Identifier text in raw lexing

classic Classic list List threaded Threaded
8 messages Options
Reply | Threaded
Open this post in threaded view
|

Identifier text in raw lexing

Abramo Bagnara-2

Currently, during lexing in LexingRawMode only the literal text is
collected (setLiteralData/getLiteralData), while the identifier text is
lost.

We'd like to save the start of identifier text in raw lexing mode using
the same shared pointer to permit to raw lexing client to avoid to do a
lot of extra work to get the identifier text.

To implement that:

- we'd insert a raw_identifer token kind
- we'd add Token::isIdentifier method
- we'd add Token::get/setRawIdentiferData methods
- we'd change Token::getIdentifierInfo to return 0 on raw_identifier
- we'd replace occurrences of check for tok::identifier with
Token::isIdentifer()

The performance impact should be definitely zero, but we are willing to
do the benchmark you ask to proof that.

A patch following the above guidelines have some chances to be accepted
upstream?
_______________________________________________
cfe-dev mailing list
[hidden email]
http://lists.cs.uiuc.edu/mailman/listinfo/cfe-dev
Reply | Threaded
Open this post in threaded view
|

Re: Identifier text in raw lexing

Chris Lattner
On Dec 4, 2010, at 2:36 AM, Abramo Bagnara wrote:
> Currently, during lexing in LexingRawMode only the literal text is
> collected (setLiteralData/getLiteralData), while the identifier text is
> lost.

Hi Abramo,

I'm not sure what you're trying to accomplish here: it sounds like you want to get the "identifier text" from the token itself without getting the spelling.  Is this correct? If so, are you looking for a performance win, a functionality improvement, or something else?  What problem are you trying to solve?

-Chris

>
> We'd like to save the start of identifier text in raw lexing mode using
> the same shared pointer to permit to raw lexing client to avoid to do a
> lot of extra work to get the identifier text.
>
> To implement that:
>
> - we'd insert a raw_identifer token kind
> - we'd add Token::isIdentifier method
> - we'd add Token::get/setRawIdentiferData methods
> - we'd change Token::getIdentifierInfo to return 0 on raw_identifier
> - we'd replace occurrences of check for tok::identifier with
> Token::isIdentifer()
>
> The performance impact should be definitely zero, but we are willing to
> do the benchmark you ask to proof that.
>
> A patch following the above guidelines have some chances to be accepted
> upstream?
> _______________________________________________
> cfe-dev mailing list
> [hidden email]
> http://lists.cs.uiuc.edu/mailman/listinfo/cfe-dev


_______________________________________________
cfe-dev mailing list
[hidden email]
http://lists.cs.uiuc.edu/mailman/listinfo/cfe-dev
Reply | Threaded
Open this post in threaded view
|

Re: Identifier text in raw lexing

Abramo Bagnara-2
Il 05/12/2010 00:26, Chris Lattner ha scritto:
> On Dec 4, 2010, at 2:36 AM, Abramo Bagnara wrote:
>> Currently, during lexing in LexingRawMode only the literal text is
>> collected (setLiteralData/getLiteralData), while the identifier text is
>> lost.
>
> Hi Abramo,
>
> I'm not sure what you're trying to accomplish here: it sounds like you want to get the "identifier text" from the token itself without getting the spelling.  Is this correct? If so, are you looking for a performance win, a functionality improvement, or something else?  What problem are you trying to solve?

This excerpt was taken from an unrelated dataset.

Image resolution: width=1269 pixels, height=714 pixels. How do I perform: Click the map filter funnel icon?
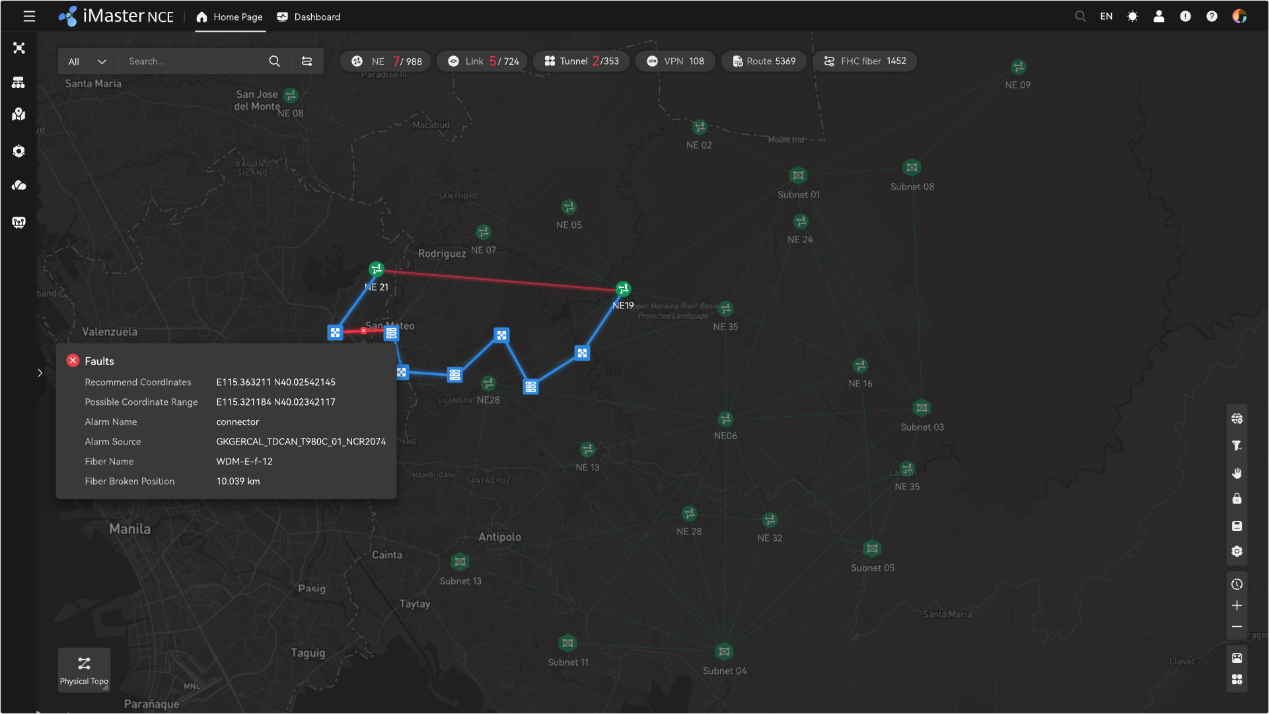tap(1237, 446)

Yes, the idea is to have access to identifier text just like we have now
access to LiteralData.

We are looking for a performance win (and secondarily for a simmetric
interface wrt literals) for our raw lexer clients (currently they need
to use something like the above to get the text for each identifier):

  token_begin = sm.getSpellingLoc(token_begin);

  const char* current_char = sm.getCharacterData(token_begin);
  const char* end = current_char + length;

  while (current_char < end) {
    char c = clang::Lexer::getCharAndSizeNoWarn(current_char, length, lo);
    output += c;
    current_char += length;
  }
_______________________________________________
cfe-dev mailing list
[hidden email]
http://lists.cs.uiuc.edu/mailman/listinfo/cfe-dev
Reply | Threaded
Open this post in threaded view
|

[Request for approval] Identifier text in raw lexing

Abramo Bagnara-2
Il 05/12/2010 08:42, Abramo Bagnara ha scritto:

> Il 05/12/2010 00:26, Chris Lattner ha scritto:
>> On Dec 4, 2010, at 2:36 AM, Abramo Bagnara wrote:
>>> Currently, during lexing in LexingRawMode only the literal text is
>>> collected (setLiteralData/getLiteralData), while the identifier text is
>>> lost.
>>
>> Hi Abramo,
>>
>> I'm not sure what you're trying to accomplish here: it sounds like you want to get the "identifier text" from the token itself without getting the spelling.  Is this correct? If so, are you looking for a performance win, a functionality improvement, or something else?  What problem are you trying to solve?
>
> Yes, the idea is to have access to identifier text just like we have now
> access to LiteralData.
>
> We are looking for a performance win (and secondarily for a simmetric
> interface wrt literals) for our raw lexer clients (currently they need
> to use something like the above to get the text for each identifier):
>
>   token_begin = sm.getSpellingLoc(token_begin);
>
>   const char* current_char = sm.getCharacterData(token_begin);
>   const char* end = current_char + length;
>
>   while (current_char < end) {
>     char c = clang::Lexer::getCharAndSizeNoWarn(current_char, length, lo);
>     output += c;
>     current_char += length;
>   }
I've attached the working patch for approval.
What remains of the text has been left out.